The Financial Industry Regulatory Authority permanently barred Tod Bretton, former chief compliance officer and head trader for Prestige Financial Center, Inc.

“FINRA found that, from at least September 2006 through June 2009, Bretton, working from the firm’s New York office, engaged in a fraudulent trading scheme in which he took advantage of customers placing large orders (generally 1,000 shares or more) to buy or sell stocks. Rather than effecting the trades in the customers’ accounts, FINRA found, Bretton first placed the orders in a firm proprietary account. He would then increase the price per share for securities purchased by approximately $.02 to $.05 above the market price before allocating the shares to the customers’ accounts. Similarly, he would decrease the price per share for securities sold by approximately $.02 to $.05 below the market price before allocating the proceeds to the customers’ accounts. This improper price change was not disclosed to or authorized by the customers.”

In settling this matter, Bretton neither admitted nor denied the charges, but consented to the entry of FINRA’s findings.

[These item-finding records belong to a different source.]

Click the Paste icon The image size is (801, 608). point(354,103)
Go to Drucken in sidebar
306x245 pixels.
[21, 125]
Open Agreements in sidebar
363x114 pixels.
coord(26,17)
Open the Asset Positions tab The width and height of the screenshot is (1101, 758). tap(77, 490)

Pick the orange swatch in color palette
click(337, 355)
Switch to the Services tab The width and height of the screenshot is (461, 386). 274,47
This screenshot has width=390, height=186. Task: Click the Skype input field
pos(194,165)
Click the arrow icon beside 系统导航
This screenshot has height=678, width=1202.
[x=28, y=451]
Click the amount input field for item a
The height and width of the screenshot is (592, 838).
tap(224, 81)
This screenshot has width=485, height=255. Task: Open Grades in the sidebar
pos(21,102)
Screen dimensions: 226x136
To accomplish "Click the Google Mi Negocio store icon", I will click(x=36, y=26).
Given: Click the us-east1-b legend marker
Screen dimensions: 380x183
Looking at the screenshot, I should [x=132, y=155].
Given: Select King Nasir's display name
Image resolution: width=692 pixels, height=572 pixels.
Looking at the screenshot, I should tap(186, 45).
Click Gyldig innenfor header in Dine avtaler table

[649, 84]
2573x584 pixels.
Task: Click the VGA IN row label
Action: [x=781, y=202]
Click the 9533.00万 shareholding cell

Regardless of whether he admits the charges, he is barred from associating with any FINRA member in any capacity.

It seems that Mr. Bretton was a bad choice for CCO at his former firm.

I was also disappointed to see that the BrokerCheck did not throw up a bigger red flag for this type of discipline. After all, this is a permanent bar. The BrokerCheck webpage for Tod Bretton just states that there are events disclosed in the Detailed Report. You have to get to the ninth page to find out that he is under a permanent bar.

I understand the difficult issues with disclosing disciplinary actions, since some may be unfounded or of little merit. Bretton got the nuclear discipline, ending his career with securities. Such a definitive and absolute result should be made more obvious.